MTV-Serie “Popetown” verletzt religiöse Gefühle

Caspary: Werbeanzeige vor Ostern ist Gipfel der Geschmacklosigkeit

Caspary: Werbeanzeige vor Ostern ist Gipfel der Geschmacklosigkeit

Der Europaabgeordnete Daniel Caspary (CDU) hat eine Werbeanzeige des Fernsehsenders MTV für dessen geplante Zeichentrickserie „Popetown“ aufs Schärfste kritisiert: „Die Veröffentlichung dieser Werbekampagne so kurz vor dem christlichen Osterfest ist der Gipfel an Geschmacklosigkeit und verletzt die religiösen Gefühle von Millionen von Christen“, erklärte Caspary, der zuvor in einem Brief an den Sender seine Empörung zum Ausdruck gebracht hatte. In der Anzeige ist ein offensichtlich gerade dem Kreuz entstiegener Jesus mit einer Fernbedienung in der Hand auf einem Fernsehsessel abgebildet. Die Überschrift dazu lautet: „Lachen statt Rumhängen“. Es sei eine Frage der gegenseitigen Achtung und Toleranz, religiöse Wertvorstellungen nicht derart mit Füßen zu treten, so Caspary.

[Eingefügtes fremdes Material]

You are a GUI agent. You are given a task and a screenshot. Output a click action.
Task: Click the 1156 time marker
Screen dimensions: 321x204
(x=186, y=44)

Der Musiksender will die Zeichentrickserie mit korrupten Kardinälen und einem kleinen, dicken Papst, der auf einem Kinderspringstock durch den Vatikan springt, ab dem 3. Mai ausstrahlen. „Wir sind eine offene und tolerante Gesellschaft und wollen das auch weiter bleiben“, meinte Caspary und fügte hinzu: „Die Toleranz endet jedoch dort, wo religiöse Überzeugungen derart lächerlich gemacht werden. Das hat mit Presse- oder Meinungsfreiheit nichts mehr zu tun und wirft ein schlechtes Licht auf die Autoren dieser Serie und den ausstrahlenden Sender“. Insbesondere nach der Debatte um die Veröffentlichung von Karikaturen des Propheten Mohammed zeuge die Werbekampagne von Instinkt- und Respektlosigkeit: „Was für den Umgang mit den religiösen Wertvorstellungen Islam gilt, muss auch in Bezug auf andere Religionen gelten“, so Caspary. In Großbritannien wurde „Popetown“ nach massiven Protesten von christlichen Gruppen abgesetzt. Sollte MTV die Sendung nicht zurückziehen, sei dies auch in Deutschland eine adäquate Maßnahme, so Caspary.